Guttenberg tells lawmakers that he had not been fully informedImage: picture-alliance/dpa
Guttenberg admits error
April 22, 2010
German defense minister Karl-Theodor zu Guttenberg has appeared as a key witness in a parliamentary inquiry to explain what he knew about a deadly German-requested NATO airstrike in Afghanistan last year.
Lawmakers were very keen to find out why Guttenberg changed his mind about whether the strike ordered on September 4, 2009 on two Taliban hijacked tankers in Kunduz in northern Afghanistan had been "appropriate." The attack killed up to 142 people, many of them civilians.
During Thursday's questioning, the defense minister admitted that he had made a mistake in the aftermath of the airstrike, by initially saying it had been appropriate.
He explained that, after more information became available, he declared it to have been "inappropriate" and said the strike should never have gone ahead. He blamed top military officials in the defense ministry for not fully informing him at the time.
He said Bundeswehr chief of staff Wolfgang Schneiderhand and a state secretary in the defense ministry Peter Wichert, were sacked for withholding vital documents from him and that he had lost trust in them. He denied the two were "scapegoats" used to divert attention from his own mistakes.
"It's good that this is out of the way now and that we can return to a serious debate about our strategy in Afghanistan," said Guttenberg after Thursday's questioning.
"I've said it before; I won't be blown off course that easily by the odd political storm. That's the way I was raised, and I'll stick to my convictions."
Inquiry to last until the end of the year
Guttenberg maintained that he did not know about civilian casualties, despite a Red Cross Report which mentioned dead civilians. Guttenberg said he had not been in a position to obtain immediate confirmation from a second source.

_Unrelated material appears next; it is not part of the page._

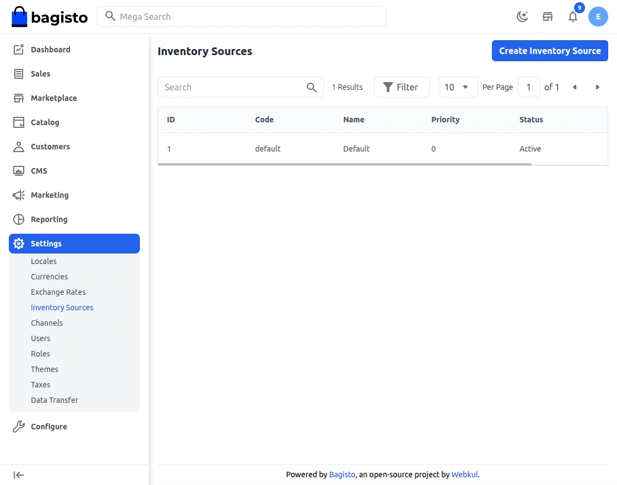The image size is (617, 485).
Task: Open Marketing via the megaphone sidebar icon
Action: [19, 195]
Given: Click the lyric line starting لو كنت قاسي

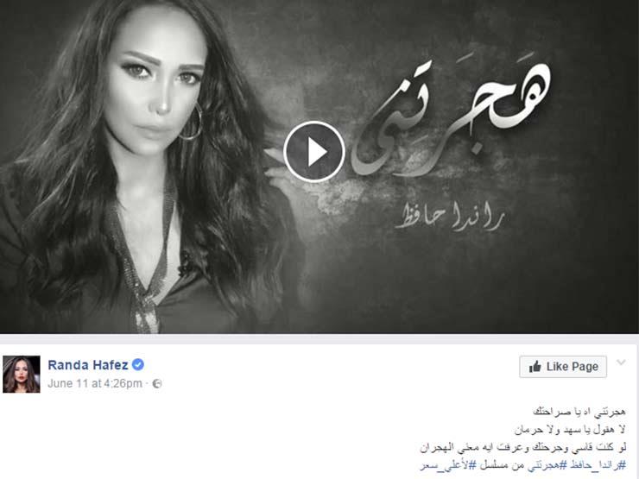Looking at the screenshot, I should pyautogui.click(x=522, y=448).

The chairman of the inquiry, Susanne Kastner of the opposition Social Democrat (SPD), said other witnesses will be called to provide the full picture.
"On May 6th the inquiry will go into the next round, " said Kastner.
"We need to decide who else must appear before the panel. Chancellor Angela Merkel may well be summoned during the course of the year, because we also need to know what the chancellery knew and how quickly information that was available was passed on."
Earlier this week, prosecutors absolved Colonel Georg Klein of any wrongdoing. Klein had requested the NATO airstrike against the hijacked fuel tankers. The inquiry is now set to continue until the end of this year.
The defense minister at the time of the airstrike, Franz Josef Jung, was forced to resign from his new position as labor minister after just one month over the way the public was informed about the attack. Guttenberg succeeded Jung as defense minister. When news emerged that the airstrike had killed more than 140 people, many began to doubt whether Guttenberg had revealed all that he knew to the public.